§ **INSTRUCTIONS**:
A: From the forum thread on timestamps as unique keys, list each drawback that the opening post names for this approach.
B: Reproduce verbatim a passage from the forum thread on timestamps as unique keys: start at the words "dshapiro@Apple.COM (David Shapiro) (01/25/91)" and end after the words "unique number (date)".

§ **PROVIDED TEXT**:
┄┄┄┄┄┄

[comp.databases] Wondering about using datetime as unique key...

dshapiro@Apple.COM (David Shapiro) (01/25/91)

I haven't seen anyone talk about using the timestamp as a unique
key to table. For heavy tp applications, it seems like a great way
to get rid of the contention on the usual NextNumber table (which
holds the next unique integer for a table key). Basically, I was
wondering if anyone has used this approach and what experiences
you've encountered. The positive aspects I see are:
Zero wait time for a new key for a table
Guaranteed monotonically increasing unique number (date)

Drawbacks:
Uniqueness depends on the granularity of your timestamp function.
Possible duplication if someone screws with the system time.
(no one can be using the system during the daylight savings time adjustment)
Portability to new platform could require some time manipulations.

If the system stays on one platform, I don't see a problem. And in our
Sybase system, the timestamp will give a time value to the millisecond,
and assuming it is impossible to write to disk a row in less than
a ms, no two rows will have the same key/timestamp. 

Comments?

Dave Shapiro
Apple Computer

ubiquity@cs.utexas.edu (Richard Hoffman) (01/25/91)

In article <48429@apple.Apple.COM> dshapiro@Apple.COM (David Shapiro) writes:

>I haven't seen anyone talk about using the timestamp as a unique
>key to table. 

This is frequently done on systems where (as you note later) the
timestamp has sufficient granularity.  In SAA relational databases,
timestamp goes into the microseconds, which is more than enough to
guarantee uniqueness.

The value is always available via CURRENT TIMESTAMP, and can be added
to inserted rows automatically if a DEFAULT clause (either the DB2 NOT NULL
WITH DEFAULT or the ANS/ISO column default) is available.

One difficulty is with multi-row updates, or inserts from a subselect.
SAA SQL requires that the value of things such as CURRENT TIMESTAMP be
calculated at the beginning of the operation, and so would be the same
for all rows in a multi-row operation.  Of course, a unique index or
PRIMARY KEY clause would catch this, but it is inconvenient.

>Possible duplication if someone screws with the system time.
>(no one can be using the system during the daylight savings time adjustment)

Yes, one of the amusing things about IMS is that it must be down for
one hour out of each year while the clocks are being set back.  In a
relational system, there is less of a problem: put a unique index or
PRIMARY KEY clause on the column, and check after each insertion to
make sure that the row is not rejected because of the uniqueness
constraint.  If it is, simply try again.  You'll eventually get a
unique one (probably first or second try, with microsecond granularity).

>Portability to new platform could require some time manipulations.

┄┄┄┄┄┄

§ **MATERIAL SUPPLIED**:
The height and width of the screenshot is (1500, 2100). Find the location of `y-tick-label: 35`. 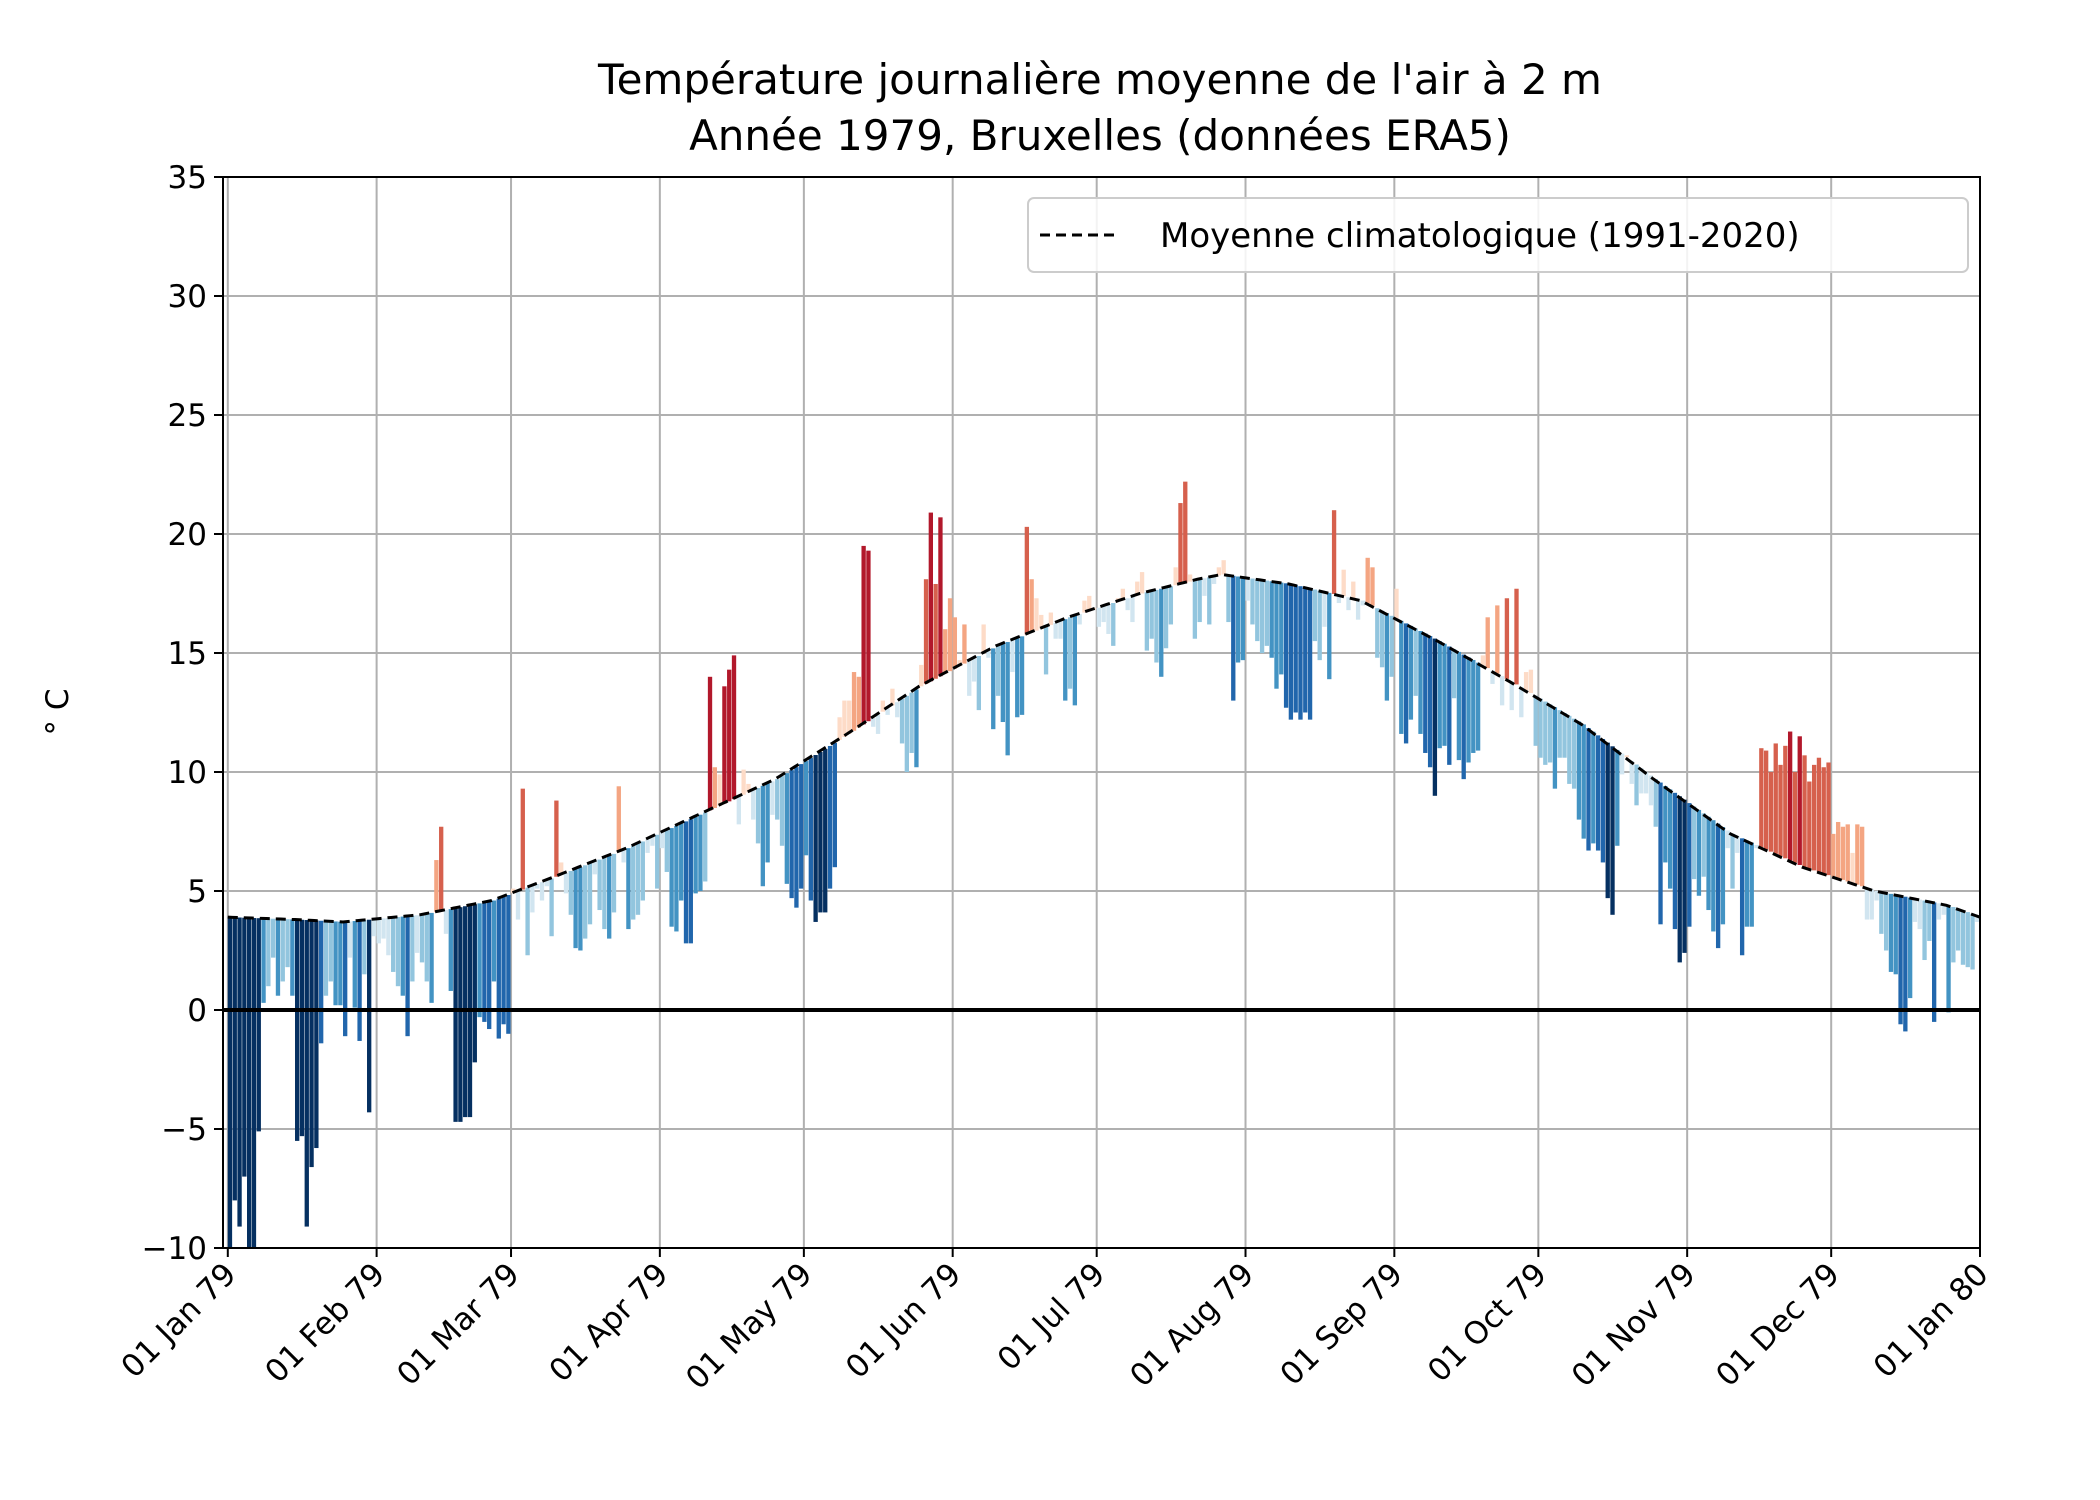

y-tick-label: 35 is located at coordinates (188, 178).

┄┄┄┄┄┄

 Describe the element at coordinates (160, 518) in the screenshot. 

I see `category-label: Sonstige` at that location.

┄┄┄┄┄┄

§ **TASK-BY-TASK RESULTS**:
A:
- Uniqueness depends on the granularity of your timestamp function.
- Possible duplication if someone screws with the system time (no one can be using the system during the daylight savings time adjustment).
- Portability to new platform could require some time manipulations.

B:
dshapiro@Apple.COM (David Shapiro) (01/25/91)

I haven't seen anyone talk about using the timestamp as a unique
key to table. For heavy tp applications, it seems like a great way
to get rid of the contention on the usual NextNumber table (which
holds the next unique integer for a table key). Basically, I was
wondering if anyone has used this approach and what experiences
you've encountered. The positive aspects I see are:
Zero wait time for a new key for a table
Guaranteed monotonically increasing unique number (date)